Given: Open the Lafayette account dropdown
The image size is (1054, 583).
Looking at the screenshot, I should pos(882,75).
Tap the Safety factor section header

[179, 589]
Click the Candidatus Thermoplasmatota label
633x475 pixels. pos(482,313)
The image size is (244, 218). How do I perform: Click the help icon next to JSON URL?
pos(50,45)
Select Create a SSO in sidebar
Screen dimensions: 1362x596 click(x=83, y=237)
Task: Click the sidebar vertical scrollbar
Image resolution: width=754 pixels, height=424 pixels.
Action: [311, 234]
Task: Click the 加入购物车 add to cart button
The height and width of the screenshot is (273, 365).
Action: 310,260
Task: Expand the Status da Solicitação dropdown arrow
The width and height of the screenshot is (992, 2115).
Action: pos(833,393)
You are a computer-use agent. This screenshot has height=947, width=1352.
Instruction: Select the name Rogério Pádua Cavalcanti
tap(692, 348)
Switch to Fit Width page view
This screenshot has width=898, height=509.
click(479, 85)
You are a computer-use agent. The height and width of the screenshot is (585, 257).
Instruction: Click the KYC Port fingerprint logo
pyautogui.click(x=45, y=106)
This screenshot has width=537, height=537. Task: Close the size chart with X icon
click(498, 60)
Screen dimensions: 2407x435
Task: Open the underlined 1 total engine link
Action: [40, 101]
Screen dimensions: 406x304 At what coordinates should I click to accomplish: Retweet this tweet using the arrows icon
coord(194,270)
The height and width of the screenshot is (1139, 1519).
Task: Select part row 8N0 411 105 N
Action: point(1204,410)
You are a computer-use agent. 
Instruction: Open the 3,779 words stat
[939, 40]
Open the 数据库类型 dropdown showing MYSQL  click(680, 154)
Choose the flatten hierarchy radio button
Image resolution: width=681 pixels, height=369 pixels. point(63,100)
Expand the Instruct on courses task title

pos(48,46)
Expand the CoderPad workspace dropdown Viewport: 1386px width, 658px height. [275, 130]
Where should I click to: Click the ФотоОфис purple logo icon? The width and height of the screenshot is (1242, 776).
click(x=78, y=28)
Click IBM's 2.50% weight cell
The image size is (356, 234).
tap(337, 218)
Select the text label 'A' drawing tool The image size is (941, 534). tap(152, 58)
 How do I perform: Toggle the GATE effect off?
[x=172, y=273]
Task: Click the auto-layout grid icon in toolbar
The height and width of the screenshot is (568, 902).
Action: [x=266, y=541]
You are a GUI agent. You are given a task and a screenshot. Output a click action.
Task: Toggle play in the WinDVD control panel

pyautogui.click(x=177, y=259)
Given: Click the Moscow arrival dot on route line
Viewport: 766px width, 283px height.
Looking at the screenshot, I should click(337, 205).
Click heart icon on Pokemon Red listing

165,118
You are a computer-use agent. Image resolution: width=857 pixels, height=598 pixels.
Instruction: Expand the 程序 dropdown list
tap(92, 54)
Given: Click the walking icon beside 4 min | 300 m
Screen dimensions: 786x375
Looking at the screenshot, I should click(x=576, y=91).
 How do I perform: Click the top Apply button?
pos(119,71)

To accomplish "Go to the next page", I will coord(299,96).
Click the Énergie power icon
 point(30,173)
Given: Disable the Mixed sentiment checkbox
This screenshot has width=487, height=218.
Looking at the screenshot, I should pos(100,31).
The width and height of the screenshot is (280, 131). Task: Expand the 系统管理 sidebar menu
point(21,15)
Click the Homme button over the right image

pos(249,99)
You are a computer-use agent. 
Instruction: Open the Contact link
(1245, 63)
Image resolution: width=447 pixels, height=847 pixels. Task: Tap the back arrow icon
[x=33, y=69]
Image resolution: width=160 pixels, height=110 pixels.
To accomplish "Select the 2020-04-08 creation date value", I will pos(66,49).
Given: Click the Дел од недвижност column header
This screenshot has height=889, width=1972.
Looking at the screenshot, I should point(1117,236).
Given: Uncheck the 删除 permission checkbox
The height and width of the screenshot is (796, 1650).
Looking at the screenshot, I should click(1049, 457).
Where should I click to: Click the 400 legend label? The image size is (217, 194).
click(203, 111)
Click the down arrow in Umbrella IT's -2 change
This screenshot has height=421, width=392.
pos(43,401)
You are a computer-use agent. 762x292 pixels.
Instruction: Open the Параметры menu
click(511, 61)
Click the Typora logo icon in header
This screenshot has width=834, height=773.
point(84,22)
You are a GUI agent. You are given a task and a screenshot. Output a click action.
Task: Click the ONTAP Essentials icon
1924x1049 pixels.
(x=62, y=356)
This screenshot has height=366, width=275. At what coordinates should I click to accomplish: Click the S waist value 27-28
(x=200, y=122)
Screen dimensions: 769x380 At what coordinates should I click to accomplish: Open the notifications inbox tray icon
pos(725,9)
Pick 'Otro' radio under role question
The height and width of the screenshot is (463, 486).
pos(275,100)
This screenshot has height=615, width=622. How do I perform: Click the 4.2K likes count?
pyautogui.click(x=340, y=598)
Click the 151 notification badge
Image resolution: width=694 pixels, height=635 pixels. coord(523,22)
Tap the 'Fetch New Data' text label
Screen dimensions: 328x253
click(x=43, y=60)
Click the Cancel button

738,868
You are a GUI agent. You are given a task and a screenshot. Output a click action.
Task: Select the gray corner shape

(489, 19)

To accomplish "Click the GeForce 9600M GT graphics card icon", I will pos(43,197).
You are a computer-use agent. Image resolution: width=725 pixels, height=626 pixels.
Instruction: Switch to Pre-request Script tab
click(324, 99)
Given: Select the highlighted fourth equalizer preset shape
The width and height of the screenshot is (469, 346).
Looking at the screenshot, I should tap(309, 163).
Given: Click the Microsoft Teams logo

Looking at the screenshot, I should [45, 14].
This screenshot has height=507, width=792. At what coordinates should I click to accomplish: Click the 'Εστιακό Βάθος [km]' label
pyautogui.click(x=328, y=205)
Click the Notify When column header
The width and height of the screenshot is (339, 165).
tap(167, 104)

--- --- ---

→ **To do**: Repeat the material above exactly, including every line.

→ **Task output**:
Given: Open the Lafayette account dropdown
The image size is (1054, 583).
Looking at the screenshot, I should pos(882,75).
Tap the Safety factor section header

[179, 589]
Click the Candidatus Thermoplasmatota label
633x475 pixels. pos(482,313)
The image size is (244, 218). How do I perform: Click the help icon next to JSON URL?
pos(50,45)
Select Create a SSO in sidebar
Screen dimensions: 1362x596 click(x=83, y=237)
Task: Click the sidebar vertical scrollbar
Image resolution: width=754 pixels, height=424 pixels.
Action: [311, 234]
Task: Click the 加入购物车 add to cart button
The height and width of the screenshot is (273, 365).
Action: 310,260
Task: Expand the Status da Solicitação dropdown arrow
The width and height of the screenshot is (992, 2115).
Action: pos(833,393)
You are a computer-use agent. This screenshot has height=947, width=1352.
Instruction: Select the name Rogério Pádua Cavalcanti
tap(692, 348)
Switch to Fit Width page view
This screenshot has width=898, height=509.
click(479, 85)
You are a computer-use agent. The height and width of the screenshot is (585, 257).
Instruction: Click the KYC Port fingerprint logo
pyautogui.click(x=45, y=106)
This screenshot has width=537, height=537. Task: Close the size chart with X icon
click(498, 60)
Screen dimensions: 2407x435
Task: Open the underlined 1 total engine link
Action: [40, 101]
Screen dimensions: 406x304 At what coordinates should I click to accomplish: Retweet this tweet using the arrows icon
coord(194,270)
The height and width of the screenshot is (1139, 1519).
Task: Select part row 8N0 411 105 N
Action: point(1204,410)
You are a computer-use agent. 
Instruction: Open the 3,779 words stat
[939, 40]
Open the 数据库类型 dropdown showing MYSQL  click(680, 154)
Choose the flatten hierarchy radio button
Image resolution: width=681 pixels, height=369 pixels. point(63,100)
Expand the Instruct on courses task title

pos(48,46)
Expand the CoderPad workspace dropdown Viewport: 1386px width, 658px height. [275, 130]
Where should I click to: Click the ФотоОфис purple logo icon? The width and height of the screenshot is (1242, 776).
click(x=78, y=28)
Click IBM's 2.50% weight cell
The image size is (356, 234).
tap(337, 218)
Select the text label 'A' drawing tool The image size is (941, 534). tap(152, 58)
 How do I perform: Toggle the GATE effect off?
[x=172, y=273]
Task: Click the auto-layout grid icon in toolbar
The height and width of the screenshot is (568, 902).
Action: [x=266, y=541]
You are a GUI agent. You are given a task and a screenshot. Output a click action.
Task: Toggle play in the WinDVD control panel

pyautogui.click(x=177, y=259)
Given: Click the Moscow arrival dot on route line
Viewport: 766px width, 283px height.
Looking at the screenshot, I should click(337, 205).
Click heart icon on Pokemon Red listing

165,118
You are a computer-use agent. Image resolution: width=857 pixels, height=598 pixels.
Instruction: Expand the 程序 dropdown list
tap(92, 54)
Given: Click the walking icon beside 4 min | 300 m
Screen dimensions: 786x375
Looking at the screenshot, I should click(x=576, y=91).
 How do I perform: Click the top Apply button?
pos(119,71)

To accomplish "Go to the next page", I will coord(299,96).
Click the Énergie power icon
 point(30,173)
Given: Disable the Mixed sentiment checkbox
This screenshot has width=487, height=218.
Looking at the screenshot, I should pos(100,31).
The width and height of the screenshot is (280, 131). Task: Expand the 系统管理 sidebar menu
point(21,15)
Click the Homme button over the right image

pos(249,99)
You are a computer-use agent. 
Instruction: Open the Contact link
(1245, 63)
Image resolution: width=447 pixels, height=847 pixels. Task: Tap the back arrow icon
[x=33, y=69]
Image resolution: width=160 pixels, height=110 pixels.
To accomplish "Select the 2020-04-08 creation date value", I will pos(66,49).
Given: Click the Дел од недвижност column header
This screenshot has height=889, width=1972.
Looking at the screenshot, I should point(1117,236).
Given: Uncheck the 删除 permission checkbox
The height and width of the screenshot is (796, 1650).
Looking at the screenshot, I should click(1049, 457).
Where should I click to: Click the 400 legend label? The image size is (217, 194).
click(203, 111)
Click the down arrow in Umbrella IT's -2 change
This screenshot has height=421, width=392.
pos(43,401)
You are a computer-use agent. 762x292 pixels.
Instruction: Open the Параметры menu
click(511, 61)
Click the Typora logo icon in header
This screenshot has width=834, height=773.
point(84,22)
You are a GUI agent. You are given a task and a screenshot. Output a click action.
Task: Click the ONTAP Essentials icon
1924x1049 pixels.
(x=62, y=356)
This screenshot has height=366, width=275. At what coordinates should I click to accomplish: Click the S waist value 27-28
(x=200, y=122)
Screen dimensions: 769x380 At what coordinates should I click to accomplish: Open the notifications inbox tray icon
pos(725,9)
Pick 'Otro' radio under role question
The height and width of the screenshot is (463, 486).
pos(275,100)
This screenshot has height=615, width=622. How do I perform: Click the 4.2K likes count?
pyautogui.click(x=340, y=598)
Click the 151 notification badge
Image resolution: width=694 pixels, height=635 pixels. coord(523,22)
Tap the 'Fetch New Data' text label
Screen dimensions: 328x253
click(x=43, y=60)
Click the Cancel button

738,868
You are a GUI agent. You are given a task and a screenshot. Output a click action.
Task: Select the gray corner shape

(489, 19)

To accomplish "Click the GeForce 9600M GT graphics card icon", I will pos(43,197).
You are a computer-use agent. Image resolution: width=725 pixels, height=626 pixels.
Instruction: Switch to Pre-request Script tab
click(324, 99)
Given: Select the highlighted fourth equalizer preset shape
The width and height of the screenshot is (469, 346).
Looking at the screenshot, I should tap(309, 163).
Given: Click the Microsoft Teams logo

Looking at the screenshot, I should [45, 14].
This screenshot has height=507, width=792. At what coordinates should I click to accomplish: Click the 'Εστιακό Βάθος [km]' label
pyautogui.click(x=328, y=205)
Click the Notify When column header
The width and height of the screenshot is (339, 165).
tap(167, 104)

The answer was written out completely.